# Exercise task:
Write out the notes on the Kwant quantum transport package below in full, reproducing every word, typo, and line break unchanged.

I’m currently exploring the Kwant python package because my thesis is inline with quantum transport. Kwant is a python package for numerical quantum transport calculations. The thing I like about Kwant, aside from being in python, is that it has been designed such that natural concepts of the theory of quantum theory are exposed in a simple and transparent way. Kwant offers direct support for calculations of transport properties, dispersion relations, modes, wave functions, variours Green’s functions, and out-of-equilibrium local quantities.
1. Introduction
Scattering
- solving scattering problem is a common taks in condensed matter physics
- one considers the scattering of particles in a finite system coupled to infinite leads
- solutions yields the conductance and various other transport properties
- can also be used to calculate complicated physical phenomena.
- supercurrent
- non-equilibrium density of states at a high voltage bias
- evaluation of the topological properties of a topological insulator
Numerical simulation of the scattering problem
- most popular is the recursive Green’s function algorithm (RGF)
- Kwant is develop to solve efficiently at comparatively little effort the scattering problem for arbitrary single-particle tight-binding Hamiltonians.
Kwant
- solve the scattering problem in a robust and highly efficient way
- support an easy and expressive way to define a broad range of tight-binding systems as required for exploratory research.

# Listed entries:
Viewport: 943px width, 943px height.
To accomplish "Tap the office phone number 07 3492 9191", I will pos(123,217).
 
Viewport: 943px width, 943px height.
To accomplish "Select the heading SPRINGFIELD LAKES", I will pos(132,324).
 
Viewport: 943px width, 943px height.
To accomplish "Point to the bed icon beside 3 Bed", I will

...

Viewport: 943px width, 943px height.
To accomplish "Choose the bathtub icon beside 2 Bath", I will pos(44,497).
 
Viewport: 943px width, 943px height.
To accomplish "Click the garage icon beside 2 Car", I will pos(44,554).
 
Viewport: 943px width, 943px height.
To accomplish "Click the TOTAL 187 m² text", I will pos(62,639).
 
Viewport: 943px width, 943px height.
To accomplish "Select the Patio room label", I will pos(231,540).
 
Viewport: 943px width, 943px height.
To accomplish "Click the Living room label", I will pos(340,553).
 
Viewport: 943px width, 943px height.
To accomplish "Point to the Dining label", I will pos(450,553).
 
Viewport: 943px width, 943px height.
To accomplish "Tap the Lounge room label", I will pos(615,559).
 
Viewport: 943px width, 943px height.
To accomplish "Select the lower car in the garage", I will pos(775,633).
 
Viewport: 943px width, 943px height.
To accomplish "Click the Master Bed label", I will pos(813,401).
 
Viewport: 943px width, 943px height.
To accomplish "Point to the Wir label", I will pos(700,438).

# The output:
I’m currently exploring the Kwant python package because my thesis is inline with quantum transport. Kwant is a python package for numerical quantum transport calculations. The thing I like about Kwant, aside from being in python, is that it has been designed such that natural concepts of the theory of quantum theory are exposed in a simple and transparent way. Kwant offers direct support for calculations of transport properties, dispersion relations, modes, wave functions, variours Green’s functions, and out-of-equilibrium local quantities.
1. Introduction
Scattering
- solving scattering problem is a common taks in condensed matter physics
- one considers the scattering of particles in a finite system coupled to infinite leads
- solutions yields the conductance and various other transport properties
- can also be used to calculate complicated physical phenomena.
- supercurrent
- non-equilibrium density of states at a high voltage bias
- evaluation of the topological properties of a topological insulator
Numerical simulation of the scattering problem
- most popular is the recursive Green’s function algorithm (RGF)
- Kwant is develop to solve efficiently at comparatively little effort the scattering problem for arbitrary single-particle tight-binding Hamiltonians.
Kwant
- solve the scattering problem in a robust and highly efficient way
- support an easy and expressive way to define a broad range of tight-binding systems as required for exploratory research.